◆ Material shown ◆
----
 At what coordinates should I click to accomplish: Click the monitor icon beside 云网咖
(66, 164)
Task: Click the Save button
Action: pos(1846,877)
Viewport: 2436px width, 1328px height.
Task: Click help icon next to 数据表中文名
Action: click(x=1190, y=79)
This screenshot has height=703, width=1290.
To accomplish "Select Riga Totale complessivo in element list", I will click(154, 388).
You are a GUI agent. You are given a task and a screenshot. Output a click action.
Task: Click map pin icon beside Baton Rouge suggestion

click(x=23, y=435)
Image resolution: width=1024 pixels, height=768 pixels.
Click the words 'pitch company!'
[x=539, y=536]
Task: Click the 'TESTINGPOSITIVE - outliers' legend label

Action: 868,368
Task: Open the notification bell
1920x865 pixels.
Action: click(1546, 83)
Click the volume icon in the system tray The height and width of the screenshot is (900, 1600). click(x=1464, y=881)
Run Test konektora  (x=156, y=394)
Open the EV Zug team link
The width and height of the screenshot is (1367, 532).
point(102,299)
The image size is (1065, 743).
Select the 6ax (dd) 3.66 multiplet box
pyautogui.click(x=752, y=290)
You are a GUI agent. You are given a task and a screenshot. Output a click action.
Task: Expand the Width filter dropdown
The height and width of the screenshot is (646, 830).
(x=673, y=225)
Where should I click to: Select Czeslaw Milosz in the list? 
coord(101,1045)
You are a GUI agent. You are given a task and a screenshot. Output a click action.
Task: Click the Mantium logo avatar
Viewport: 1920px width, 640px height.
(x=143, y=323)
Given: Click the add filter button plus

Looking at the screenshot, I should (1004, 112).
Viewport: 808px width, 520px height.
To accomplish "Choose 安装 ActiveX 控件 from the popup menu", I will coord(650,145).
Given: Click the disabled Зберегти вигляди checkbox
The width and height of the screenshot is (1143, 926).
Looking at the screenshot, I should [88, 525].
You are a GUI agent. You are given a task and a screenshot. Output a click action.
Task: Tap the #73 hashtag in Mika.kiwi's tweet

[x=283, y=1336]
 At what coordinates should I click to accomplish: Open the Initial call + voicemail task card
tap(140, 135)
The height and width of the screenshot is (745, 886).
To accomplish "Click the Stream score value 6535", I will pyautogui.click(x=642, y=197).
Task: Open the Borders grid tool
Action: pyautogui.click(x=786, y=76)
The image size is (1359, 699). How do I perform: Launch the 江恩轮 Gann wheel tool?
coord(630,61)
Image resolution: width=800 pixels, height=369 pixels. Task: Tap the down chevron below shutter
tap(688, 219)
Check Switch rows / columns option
----
◆ Written instruction ◆
Copy the records verbatim, starting with the line containing "Image resolution: width=800" and continuing through the end of the records.

◆ Task answer ◆
Image resolution: width=800 pixels, height=369 pixels. Task: Tap the down chevron below shutter
tap(688, 219)
Check Switch rows / columns option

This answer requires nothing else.